The immune system plays an essential role in protecting the human body from infection/disease. It attacks germs that have entered our bodies and remembers previously encountered pathogens so it can better fight off those pathogens if they are encountered again. Two kinds of immune cells are important for this process: B and T lymphocytes. B lymphocytes are like the body's military intelligence system — they find their targets and send defenses to lock onto them. T lymphocytes, on the other hand, are like the soldiers, in that they destroy the invaders that the intelligence system finds.

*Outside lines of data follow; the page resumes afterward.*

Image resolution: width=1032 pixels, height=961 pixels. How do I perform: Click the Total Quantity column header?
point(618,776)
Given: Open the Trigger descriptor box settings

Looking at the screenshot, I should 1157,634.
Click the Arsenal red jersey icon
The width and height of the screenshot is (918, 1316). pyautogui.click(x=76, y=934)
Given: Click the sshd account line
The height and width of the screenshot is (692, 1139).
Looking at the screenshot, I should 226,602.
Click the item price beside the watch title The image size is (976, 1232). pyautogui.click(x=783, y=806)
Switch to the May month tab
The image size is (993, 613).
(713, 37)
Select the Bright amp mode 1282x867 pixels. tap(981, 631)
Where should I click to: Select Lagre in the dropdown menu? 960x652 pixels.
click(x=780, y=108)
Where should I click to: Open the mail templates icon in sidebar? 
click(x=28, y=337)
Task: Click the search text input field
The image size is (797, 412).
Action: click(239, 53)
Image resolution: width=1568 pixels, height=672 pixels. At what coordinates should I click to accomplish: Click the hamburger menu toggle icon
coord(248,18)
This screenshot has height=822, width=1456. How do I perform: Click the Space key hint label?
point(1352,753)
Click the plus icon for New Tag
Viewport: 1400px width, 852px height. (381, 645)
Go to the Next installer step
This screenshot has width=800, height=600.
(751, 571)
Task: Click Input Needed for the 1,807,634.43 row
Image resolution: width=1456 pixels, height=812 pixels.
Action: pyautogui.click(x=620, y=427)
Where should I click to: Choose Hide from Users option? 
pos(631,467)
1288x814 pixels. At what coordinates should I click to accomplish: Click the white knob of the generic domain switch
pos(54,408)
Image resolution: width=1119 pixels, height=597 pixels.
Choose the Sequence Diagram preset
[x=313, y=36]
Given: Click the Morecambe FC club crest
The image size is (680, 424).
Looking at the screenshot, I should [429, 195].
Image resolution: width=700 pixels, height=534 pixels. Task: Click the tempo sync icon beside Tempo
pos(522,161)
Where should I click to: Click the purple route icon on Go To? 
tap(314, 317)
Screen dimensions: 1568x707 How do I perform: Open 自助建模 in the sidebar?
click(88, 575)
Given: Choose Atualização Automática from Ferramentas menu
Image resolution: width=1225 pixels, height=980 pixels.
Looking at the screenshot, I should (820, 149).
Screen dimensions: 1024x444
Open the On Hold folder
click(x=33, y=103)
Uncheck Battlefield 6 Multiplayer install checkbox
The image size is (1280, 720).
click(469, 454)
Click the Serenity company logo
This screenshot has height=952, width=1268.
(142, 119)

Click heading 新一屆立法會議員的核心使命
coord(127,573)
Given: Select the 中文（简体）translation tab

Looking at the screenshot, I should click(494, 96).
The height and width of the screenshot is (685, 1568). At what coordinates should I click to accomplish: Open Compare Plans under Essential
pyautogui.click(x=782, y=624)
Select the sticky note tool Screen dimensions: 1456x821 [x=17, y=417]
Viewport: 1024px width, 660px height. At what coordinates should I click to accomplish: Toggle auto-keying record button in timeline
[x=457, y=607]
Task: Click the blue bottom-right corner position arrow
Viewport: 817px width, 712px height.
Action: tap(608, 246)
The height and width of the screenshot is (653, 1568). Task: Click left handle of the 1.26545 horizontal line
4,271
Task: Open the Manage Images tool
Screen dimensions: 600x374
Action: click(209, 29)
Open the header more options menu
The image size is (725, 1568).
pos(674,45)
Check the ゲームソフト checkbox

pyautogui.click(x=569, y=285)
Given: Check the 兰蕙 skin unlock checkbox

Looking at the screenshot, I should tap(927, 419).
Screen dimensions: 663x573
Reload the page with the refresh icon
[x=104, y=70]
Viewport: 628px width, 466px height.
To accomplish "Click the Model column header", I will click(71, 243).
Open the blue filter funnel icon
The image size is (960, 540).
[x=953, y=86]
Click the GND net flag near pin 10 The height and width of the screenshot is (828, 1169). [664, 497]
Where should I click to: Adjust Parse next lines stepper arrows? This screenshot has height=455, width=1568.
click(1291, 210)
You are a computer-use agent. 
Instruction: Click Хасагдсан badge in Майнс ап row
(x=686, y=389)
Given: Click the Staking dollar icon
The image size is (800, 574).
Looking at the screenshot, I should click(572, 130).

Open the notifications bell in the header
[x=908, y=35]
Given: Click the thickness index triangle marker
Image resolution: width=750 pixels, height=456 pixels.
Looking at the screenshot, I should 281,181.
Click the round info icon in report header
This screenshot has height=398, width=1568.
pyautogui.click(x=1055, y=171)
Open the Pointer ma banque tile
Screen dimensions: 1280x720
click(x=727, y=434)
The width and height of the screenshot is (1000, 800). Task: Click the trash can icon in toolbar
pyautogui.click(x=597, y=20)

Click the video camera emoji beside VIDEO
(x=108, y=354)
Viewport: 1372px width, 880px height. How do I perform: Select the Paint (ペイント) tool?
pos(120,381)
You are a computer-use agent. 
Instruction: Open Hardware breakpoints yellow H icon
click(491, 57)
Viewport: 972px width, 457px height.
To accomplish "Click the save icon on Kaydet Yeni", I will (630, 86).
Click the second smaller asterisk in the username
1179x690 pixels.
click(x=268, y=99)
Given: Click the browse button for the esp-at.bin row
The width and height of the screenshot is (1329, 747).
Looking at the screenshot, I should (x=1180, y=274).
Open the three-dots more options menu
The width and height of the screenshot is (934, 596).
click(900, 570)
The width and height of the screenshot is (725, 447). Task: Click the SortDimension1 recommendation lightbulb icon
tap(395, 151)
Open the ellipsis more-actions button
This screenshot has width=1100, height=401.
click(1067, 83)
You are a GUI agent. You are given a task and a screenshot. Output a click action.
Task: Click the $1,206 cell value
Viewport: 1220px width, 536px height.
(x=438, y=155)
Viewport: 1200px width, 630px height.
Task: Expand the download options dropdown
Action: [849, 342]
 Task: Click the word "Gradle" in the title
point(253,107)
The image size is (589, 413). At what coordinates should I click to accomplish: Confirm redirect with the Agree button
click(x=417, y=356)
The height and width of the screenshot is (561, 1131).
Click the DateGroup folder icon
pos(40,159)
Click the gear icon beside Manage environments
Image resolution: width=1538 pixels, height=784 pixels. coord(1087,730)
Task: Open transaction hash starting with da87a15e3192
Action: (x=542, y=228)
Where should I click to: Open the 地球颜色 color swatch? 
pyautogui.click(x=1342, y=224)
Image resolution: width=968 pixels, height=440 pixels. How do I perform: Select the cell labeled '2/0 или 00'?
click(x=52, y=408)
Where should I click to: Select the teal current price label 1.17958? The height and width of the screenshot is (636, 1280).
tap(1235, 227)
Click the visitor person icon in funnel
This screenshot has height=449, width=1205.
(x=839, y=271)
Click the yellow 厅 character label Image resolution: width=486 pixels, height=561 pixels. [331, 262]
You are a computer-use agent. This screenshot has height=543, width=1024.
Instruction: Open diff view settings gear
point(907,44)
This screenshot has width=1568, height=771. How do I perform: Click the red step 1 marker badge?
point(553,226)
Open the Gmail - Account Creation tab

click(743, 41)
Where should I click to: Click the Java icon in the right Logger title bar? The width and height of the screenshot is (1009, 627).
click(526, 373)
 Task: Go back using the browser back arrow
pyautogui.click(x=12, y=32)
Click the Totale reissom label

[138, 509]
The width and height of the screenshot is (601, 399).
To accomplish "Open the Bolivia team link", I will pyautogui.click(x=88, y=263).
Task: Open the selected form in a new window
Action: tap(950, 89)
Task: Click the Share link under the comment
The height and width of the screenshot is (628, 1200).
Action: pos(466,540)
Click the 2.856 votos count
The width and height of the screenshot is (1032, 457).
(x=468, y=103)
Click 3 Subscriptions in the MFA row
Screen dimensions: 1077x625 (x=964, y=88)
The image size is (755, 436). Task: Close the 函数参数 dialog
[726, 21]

Many proteins work together to ensure that the immune system works properly; however, when one of these proteins is lost or becomes non-functional, problems within our immune system arise. One of these problems is autoimmunity, where our immune system essentially becomes our own worst enemy, as it mistakes healthy cells as foreign pathogens and attacks them. Both T and B cells often become overactive in autoimmunity, failing to tell the difference between healthy and infected cells and indiscriminately killing all cells within the body. The increasing prevalence of autoimmunity has caused many to focus on how these conditions arise.

The authors had previously reported that high levels of a protein, called capicua (CIC), was found within multiple types of immune cells.Thus, they hypothesized that CIC could be one of the factors involved in regulating the processes of the immune system. To investigate this, they removed CIC from all “precursor” cells that eventually mature into immune cells in mice. As a result, they observed many characteristics that were indicative of autoimmunity, including enlarged/inflamed immune organs such as the spleen and infiltration of immune cells into non-immune related body tissue.

Every B cell has unique receptors on the cell surface that respond to specific foreign pathogens that the body has previously encountered. Germinal Centers (GCs) are sites where the body chooses specific B cells depending on what pathogen enters the body. Selected B cells will then mature in these GCs with the help of specialized cells called follicular helper T (T_FH) cells. High amounts of these T_FH cells and B cells within GCs are a common indicator of autoimmunity. By measuring levels of certain cell surface markers unique to T_FH cells, the authors were able to estimate how many T_FH cells were present at these GCs. They found that in the absence of CIC, the mice had higher levels of T_FH cells compared to their normal counterparts.

These results were further reinforced by measuring surface markers unique to B cells at GCs. They showed that CIC deficient mice had a higher number of B cells at these GCs compared to healthy mice. Essentially, both results show that there are more B cells within GCs, and they are being selected more frequently and less discriminately, thus misdirecting the immune system to attack our healthy cells.

Furthermore, the authors explored the effects caused by removing CIC exclusively within T cells. They observed the same results as when they removed CIC from all immune cells. From these experiments,the authors concluded that these autoimmune characteristics and the overactive GCs were directly caused by CIC deficiency in T cells.

Next, instead of focussing on GCs and B cells, the authors turned their attention towards another crucial aspect of the immune system, the T cells. More specifically, they focussed on regulatory T (T_reg) cells (a special kind of T cells) that are crucial mediators of autoimmunity, as they suppress the immune system in critical times to ensure that it does not attack healthy cells. Abnormal number of these T_reg cells implies a dysfunctional immune system and autoimmunity. Similar to the experiments with the T_FH cells, the authors measured the frequency of these T_reg cells in normal mice and mice lacking CIC in T cells. They observed that a CIC deficiency causes an activation of certain genes that helps increase the maturation and propagation of T_reg cells, causing an abnormal frequency of T_reg cells to develop. Once again, they demonstrated that an absence of CIC causes these phenotypes characteristic of autoimmunity.

In conclusion, the authors demonstrated that a loss of CIC induces systemic autoimmunity by creating overactive GCs, and increased frequency of T_FH and T_reg cells, common indicators of autoimmunity. CIC, and the downstream proteins the authors also identified that are important to triggering this autoimmune response, can be studied in the future as possible avenues for treating systemic autoimmunity and the complications it can cause.

Reference:

Park, S. et al. Capicua deficiency induces autoimmunity and promotes follicular helper T cell differentiation via derepression of ETV5. Nat Commun 8, 16037 (2017). Link to the full text article.